Jacques-Marie Beauvarlet-Charpentier (31 July 1766 – 7 September 1834) was a French organist and composer.

Biography 
Born in Lyon, Jacques-Marie Beauvarlet-Charpentier succeeded his father Jean-Jacques Beauvarlet Charpentier at the pipe organ of the Église Saint-Paul.
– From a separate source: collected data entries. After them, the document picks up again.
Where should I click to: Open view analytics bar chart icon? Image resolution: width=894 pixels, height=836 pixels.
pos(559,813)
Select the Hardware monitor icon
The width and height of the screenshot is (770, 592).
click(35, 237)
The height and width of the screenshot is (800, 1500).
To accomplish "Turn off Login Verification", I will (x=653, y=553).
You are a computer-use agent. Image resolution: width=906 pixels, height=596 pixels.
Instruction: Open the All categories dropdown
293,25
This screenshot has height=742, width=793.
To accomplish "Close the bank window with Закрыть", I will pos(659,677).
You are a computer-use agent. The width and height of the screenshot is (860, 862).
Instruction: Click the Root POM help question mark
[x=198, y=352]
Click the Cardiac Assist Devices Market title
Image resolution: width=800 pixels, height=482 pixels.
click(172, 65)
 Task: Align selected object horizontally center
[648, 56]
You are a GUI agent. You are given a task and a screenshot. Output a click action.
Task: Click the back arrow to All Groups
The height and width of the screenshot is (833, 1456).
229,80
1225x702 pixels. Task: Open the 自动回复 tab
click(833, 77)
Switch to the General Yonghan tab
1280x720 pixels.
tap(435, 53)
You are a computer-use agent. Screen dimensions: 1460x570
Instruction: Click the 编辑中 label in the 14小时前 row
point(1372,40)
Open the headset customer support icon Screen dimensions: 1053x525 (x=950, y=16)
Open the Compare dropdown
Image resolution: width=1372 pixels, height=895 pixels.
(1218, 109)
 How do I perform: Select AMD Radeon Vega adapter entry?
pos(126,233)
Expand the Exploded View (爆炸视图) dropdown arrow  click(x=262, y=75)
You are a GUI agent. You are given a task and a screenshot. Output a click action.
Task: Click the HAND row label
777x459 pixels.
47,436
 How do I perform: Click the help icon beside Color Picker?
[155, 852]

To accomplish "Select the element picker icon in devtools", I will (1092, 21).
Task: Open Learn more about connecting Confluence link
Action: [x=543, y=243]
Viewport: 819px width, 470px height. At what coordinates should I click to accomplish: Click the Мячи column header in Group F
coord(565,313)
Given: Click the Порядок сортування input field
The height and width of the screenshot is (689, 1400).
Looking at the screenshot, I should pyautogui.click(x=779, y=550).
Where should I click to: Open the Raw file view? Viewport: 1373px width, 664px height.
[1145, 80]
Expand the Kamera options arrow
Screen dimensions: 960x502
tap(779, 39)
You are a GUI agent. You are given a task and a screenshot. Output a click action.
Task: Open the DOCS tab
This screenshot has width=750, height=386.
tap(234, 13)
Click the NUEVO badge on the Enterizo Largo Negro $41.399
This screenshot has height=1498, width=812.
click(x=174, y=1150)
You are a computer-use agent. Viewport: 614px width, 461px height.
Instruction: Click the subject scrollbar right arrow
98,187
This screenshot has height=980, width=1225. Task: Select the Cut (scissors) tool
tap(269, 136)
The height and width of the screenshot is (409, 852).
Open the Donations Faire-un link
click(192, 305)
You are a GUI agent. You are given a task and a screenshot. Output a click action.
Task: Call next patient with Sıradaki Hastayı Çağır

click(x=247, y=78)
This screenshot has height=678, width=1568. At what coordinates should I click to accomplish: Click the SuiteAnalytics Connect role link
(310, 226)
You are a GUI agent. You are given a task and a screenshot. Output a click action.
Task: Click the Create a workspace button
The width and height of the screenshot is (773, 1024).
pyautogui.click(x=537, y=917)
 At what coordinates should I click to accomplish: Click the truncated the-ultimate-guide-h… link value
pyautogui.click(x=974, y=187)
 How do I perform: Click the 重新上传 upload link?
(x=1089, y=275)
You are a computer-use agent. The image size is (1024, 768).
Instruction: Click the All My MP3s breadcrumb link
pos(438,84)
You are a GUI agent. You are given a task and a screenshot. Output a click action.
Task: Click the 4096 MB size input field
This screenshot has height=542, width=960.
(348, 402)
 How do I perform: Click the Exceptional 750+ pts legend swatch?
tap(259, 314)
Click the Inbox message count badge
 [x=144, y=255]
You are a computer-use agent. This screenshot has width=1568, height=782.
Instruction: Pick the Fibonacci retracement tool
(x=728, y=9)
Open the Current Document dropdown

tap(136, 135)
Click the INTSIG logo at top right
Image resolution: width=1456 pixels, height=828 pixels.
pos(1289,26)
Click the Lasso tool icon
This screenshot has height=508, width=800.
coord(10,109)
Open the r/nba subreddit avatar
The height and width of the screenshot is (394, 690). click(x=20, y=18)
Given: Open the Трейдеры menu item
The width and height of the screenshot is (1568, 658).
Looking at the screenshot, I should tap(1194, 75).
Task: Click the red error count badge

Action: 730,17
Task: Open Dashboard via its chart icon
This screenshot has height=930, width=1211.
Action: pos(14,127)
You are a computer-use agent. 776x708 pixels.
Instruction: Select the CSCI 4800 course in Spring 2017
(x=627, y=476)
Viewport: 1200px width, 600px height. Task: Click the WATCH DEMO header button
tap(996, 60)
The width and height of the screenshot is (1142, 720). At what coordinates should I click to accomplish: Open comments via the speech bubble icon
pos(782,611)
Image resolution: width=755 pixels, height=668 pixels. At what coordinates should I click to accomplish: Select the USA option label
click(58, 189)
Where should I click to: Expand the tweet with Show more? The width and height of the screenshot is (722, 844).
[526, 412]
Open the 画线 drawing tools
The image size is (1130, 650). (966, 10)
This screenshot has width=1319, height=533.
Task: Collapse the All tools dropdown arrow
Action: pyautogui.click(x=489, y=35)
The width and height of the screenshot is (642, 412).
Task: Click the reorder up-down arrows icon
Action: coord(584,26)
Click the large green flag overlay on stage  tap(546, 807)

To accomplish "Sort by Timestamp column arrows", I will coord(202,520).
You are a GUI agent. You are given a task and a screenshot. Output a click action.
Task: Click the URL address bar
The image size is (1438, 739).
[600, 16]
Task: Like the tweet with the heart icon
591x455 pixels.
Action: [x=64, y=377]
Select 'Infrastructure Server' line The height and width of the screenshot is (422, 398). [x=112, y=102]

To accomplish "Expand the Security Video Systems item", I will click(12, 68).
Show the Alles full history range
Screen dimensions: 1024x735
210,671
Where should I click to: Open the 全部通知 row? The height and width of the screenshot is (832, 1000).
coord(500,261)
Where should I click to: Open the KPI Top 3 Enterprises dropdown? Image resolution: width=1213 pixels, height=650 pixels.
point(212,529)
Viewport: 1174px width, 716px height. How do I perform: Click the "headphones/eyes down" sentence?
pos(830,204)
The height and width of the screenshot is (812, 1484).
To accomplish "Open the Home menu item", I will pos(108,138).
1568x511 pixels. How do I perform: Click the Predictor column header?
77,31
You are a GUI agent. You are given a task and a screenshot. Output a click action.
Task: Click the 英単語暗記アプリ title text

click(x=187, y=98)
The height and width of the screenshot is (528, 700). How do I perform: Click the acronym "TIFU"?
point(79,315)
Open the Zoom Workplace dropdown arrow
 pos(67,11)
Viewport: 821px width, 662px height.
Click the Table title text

After the French Revolution, he got the incumbent position at Saint-Germain-des-Prés, and in 1815, that of Saint-Eustache.

In addition to vocal works on patriotic and sacred texts, he is also responsible for Pièces pour piano-forte, Romances, 6 Magnificat, 2 Te Deum, 6 Hymnes pour les principales fêtes de l'année, 15 noëls, organ masses, a Journal d'orgue published from 1822.

The best known piece of Jacques-Marie Beauvarlet-Charpentier is Victoire de l’Armée d’Italie or Bataille de Montenotte, for forte-piano, or organ, published in Paris c. 1797.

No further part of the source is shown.